▶ **TEXT PROVIDED**:
The Pediatric Cardiac Surgery Inquest Report



Loss and recruitment of program staff


The evidence suggests that the loss of and failure to replace professional medical staff from the Variety Children's Heart Centre in 1992 and 1993 represented a serious erosion in the ability of the Pediatric Cardiac Surgery Program to continue to provide the level of service that it had previously provided.


The evidence suggests that the impact on the Pediatric Cardiac Surgery Program of the loss of medical staff in and before 1993 was not appreciated by the heads of the responsible departments.


The evidence suggests that the HSC's recruitment of a pediatric cardiac surgeon in 1993 to replace Dr. Kim Duncan was flawed.


The evidence suggests that the process of replacing Dr. George Collins as head of the Variety Children's Heart Centre following his retirement in 1993 also was flawed.

Those responsible for staff replacements in 1993 and 1994:

  • were slow to begin the process of recruitment and replacement;
  • took too long to find capable replacements once they did begin;
  • relied on inadequate professional staff recruitment processes; and
  • failed to take appropriate steps to address case load and other program issues when positions were left vacant for extended periods of time.

Two staff cardiologists had left the pediatric cardiac surgery program during 1992-93 and had not been replaced by the time of their departures. In addition, Dr. Kim Duncan, who gave notice in April of 1993 of his intention to leave the hospital in July for a position in the U.S.A., was also not replaced by the time he had left. While Duncan was under no obligation to provide any greater notice than he gave, the period of time between his notice and departure was also likely insufficient to ensure that a replacement would be in place by the time he left.

▶ **RAW DATA**:
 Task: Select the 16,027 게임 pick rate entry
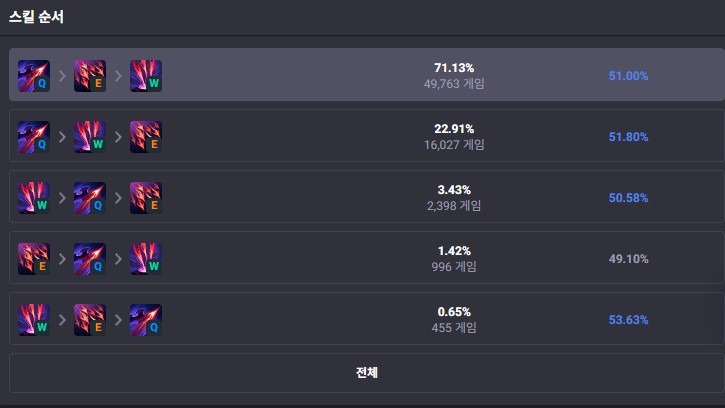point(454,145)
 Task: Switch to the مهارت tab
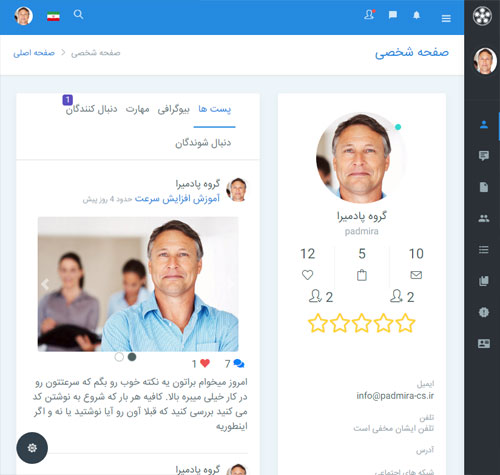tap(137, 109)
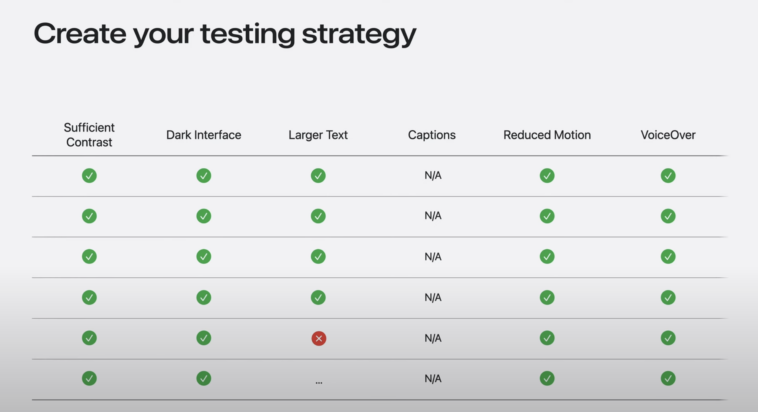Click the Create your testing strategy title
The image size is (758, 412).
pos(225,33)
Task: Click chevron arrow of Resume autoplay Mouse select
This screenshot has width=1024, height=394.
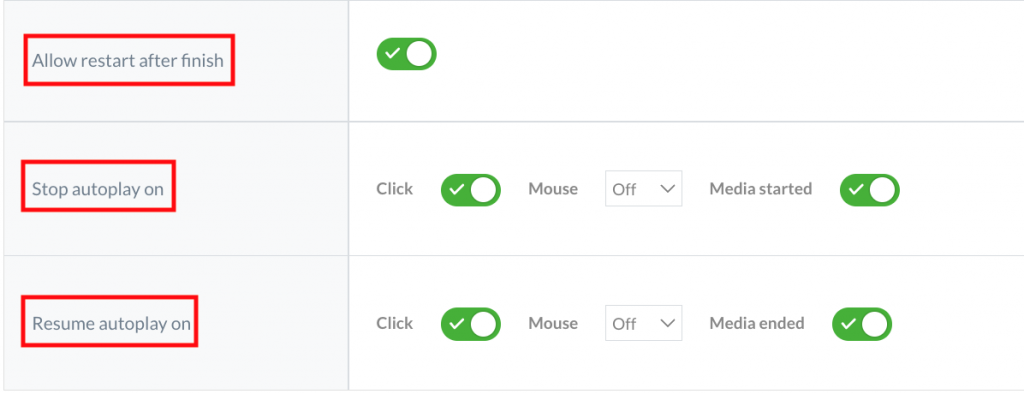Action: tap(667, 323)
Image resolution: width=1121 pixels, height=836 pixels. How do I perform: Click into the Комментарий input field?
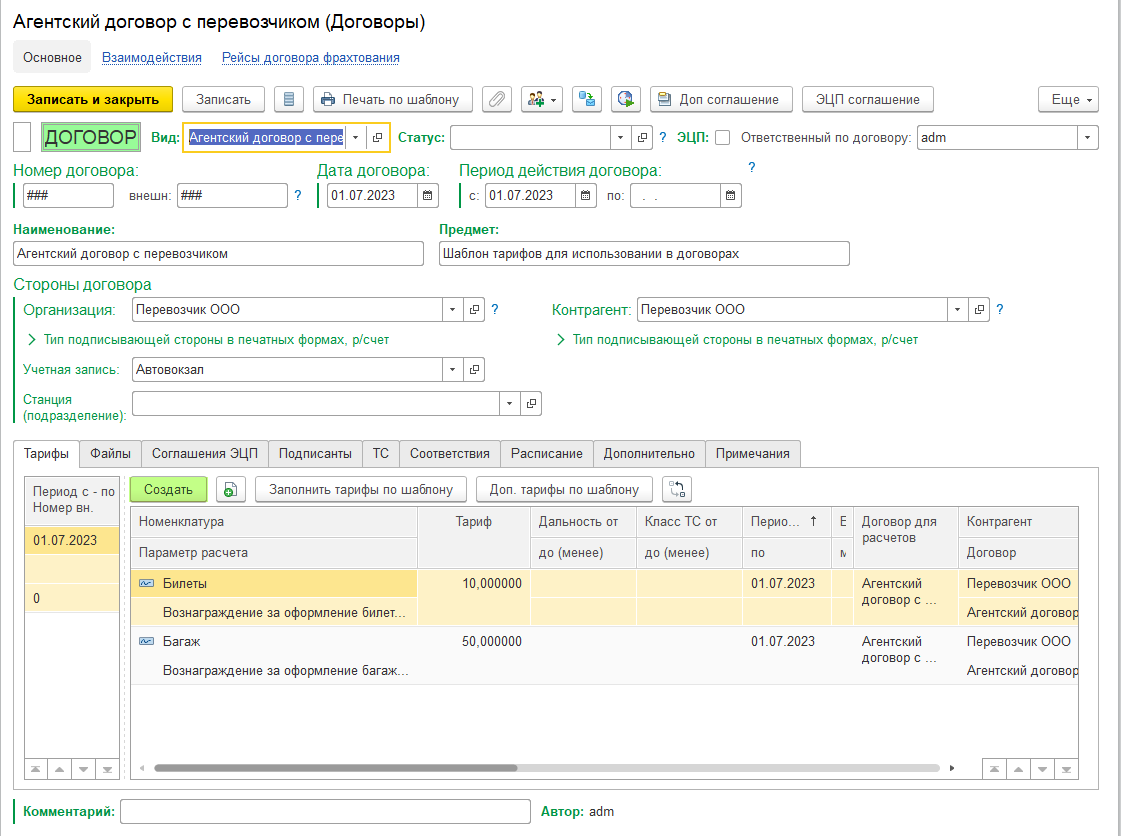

▶ **WORK INSTRUCTIONS**: Copy out the whole inquest report text on the loss and recruitment of program staff, word for word.

▶ **REPLY**:
The Pediatric Cardiac Surgery Inquest Report



Loss and recruitment of program staff


The evidence suggests that the loss of and failure to replace professional medical staff from the Variety Children's Heart Centre in 1992 and 1993 represented a serious erosion in the ability of the Pediatric Cardiac Surgery Program to continue to provide the level of service that it had previously provided.


The evidence suggests that the impact on the Pediatric Cardiac Surgery Program of the loss of medical staff in and before 1993 was not appreciated by the heads of the responsible departments.


The evidence suggests that the HSC's recruitment of a pediatric cardiac surgeon in 1993 to replace Dr. Kim Duncan was flawed.


The evidence suggests that the process of replacing Dr. George Collins as head of the Variety Children's Heart Centre following his retirement in 1993 also was flawed.

Those responsible for staff replacements in 1993 and 1994:

  • were slow to begin the process of recruitment and replacement;
  • took too long to find capable replacements once they did begin;
  • relied on inadequate professional staff recruitment processes; and
  • failed to take appropriate steps to address case load and other program issues when positions were left vacant for extended periods of time.

Two staff cardiologists had left the pediatric cardiac surgery program during 1992-93 and had not been replaced by the time of their departures. In addition, Dr. Kim Duncan, who gave notice in April of 1993 of his intention to leave the hospital in July for a position in the U.S.A., was also not replaced by the time he had left. While Duncan was under no obligation to provide any greater notice than he gave, the period of time between his notice and departure was also likely insufficient to ensure that a replacement would be in place by the time he left.